I'm willing to bet that my personal politics tally a lot more with Alford's than with those of director Michael Bay; and yet so relentless is Alford's one-sided dogma that I find myself rebelliously inclined to defend Bay and his gung-ho ilk. So the man who brought us Pearl Harbor and Transformers is an outspoken fan of the US military. ("I really admire them for the service they do for their country," he states on the Transformers DVD commentary.)

Well, that's what he believes. He's not hiding it; his films certainly aren't. What are you going to do? Prevent him from working? A tempting prospect in aesthetic terms, sure - but censoring artists on the basis of their beliefs is not a practice with an especially noble history. Blockbusters require massive amounts of money; engaging with massive amounts of money can tend to involve a degree of capitulation to wealthy interests; the radical blockbuster might therefore be a little bit of a pipe dream. And even filmmakers from the other side of the political fence, such as John Sayles, Michael Moore and Ken Loach (provider of an approving press release quote for this book), aren't averse to deploying emotional manipulation in service of their agenda or excising information that complicates it.

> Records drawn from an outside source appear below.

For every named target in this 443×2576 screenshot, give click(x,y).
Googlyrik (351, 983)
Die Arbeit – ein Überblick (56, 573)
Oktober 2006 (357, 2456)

A more multi-faceted analysis of the forms and functions of contemporary propaganda might have acknowledged this - and made for a more complete study.

Reel Power has its valid points to make, but I felt, on frequent occasion, as if I was in the company of the character Jane Horrocks played in Mike Leigh's Life is Sweet: the moodily self-righteous teen who hurled the word "FASCIST!" at anyone who failed to mirror her every conviction and desire.